At the former Libyan leader's side until the final months of the 2011 civil war, Abdullah fled with his family to Mauritania. According to Anoud, her father was betrayed by the Mauritanian president, who lured him to an airport meeting. "He was taken on to a plane and a man, the new Libyan minister of finance, was sitting there with $200 million in a bag. As soon as my father was on board, the minister handed over the bag. It was a business deal."

Held in Libya, Senussi faces charges over the 1996 massacre of more than 1000 inmates and for war crimes allegedly committed during the civil war. The International Criminal Court has issued a warrant for his arrest on charges of crimes against humanity. Senussi's lawyers in London are seeking his transfer to the jurisdiction of the ICC, but their initial application, since appealed, was refused.

Anoud says her father is being held incommunicado, without access to a lawyer, and that he has suffered beatings. She herself was arrested by the Libyan authorities while, she says, visiting her father. "I begged to see my father, but they only let me see him for 10 minutes. He was so weak, so beaten, and then they took me away." Anoud has given the Sunday Herald a photograph of her father showing a haggard figure, his hair grey and cropped, his face gaunt and bruised.

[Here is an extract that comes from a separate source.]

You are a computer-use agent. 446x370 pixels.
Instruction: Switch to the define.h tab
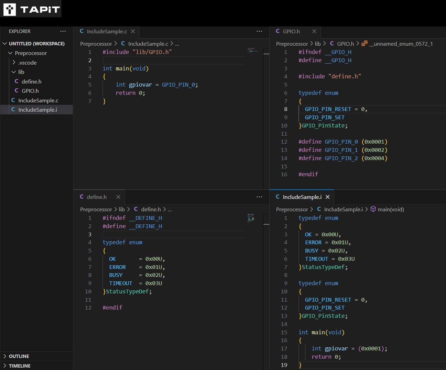pyautogui.click(x=96, y=197)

As Libya's spy chief, Senussi is thought by many to have played a key role in the Lockerbie bombing. But while he was convicted in absentia by a French court for his role in the 1989 bombing of a UTA airliner, he has not been charged in connection with Lockerbie. Instead, in 2001, Scottish judges sitting in Holland sentenced Abdelbaset Ali Mohmed al-Megrahi, a Libyan spy, to life in prison in Scotland. Questions have been raised about the safety of the conviction, and whether he was handed over in part to divert attention from the true perpetrators.

On learning that Senussi had been flown to Libya, Scottish police hurried to Tripoli. It is not clear whether they interrogated him about Lockerbie but, in a statement to the Sunday Herald, Police Scotland did not rule out having spoken to him, and confirmed they had been to Libya in connection with Lockerbie. With Senussi held incommunicado, his London lawyers could not confirm whether Scottish police had questioned him.

According to Anoud, legal proceedings against her father are being influenced to prevent him reaching a public court, given what he must know as a former spy chief. "America, Britain, France - ask them why they do not let my father come to the ICC. They do not want him to speak." Without access to legal counsel, facing closed court in Libya and on a charge punishable by death, there is every chance Senussi will never be questioned in public about the Lockerbie bombing.

"There is no justice in Libya," said Anoud. "They will kill him in Libya. In the ICC, there is justice."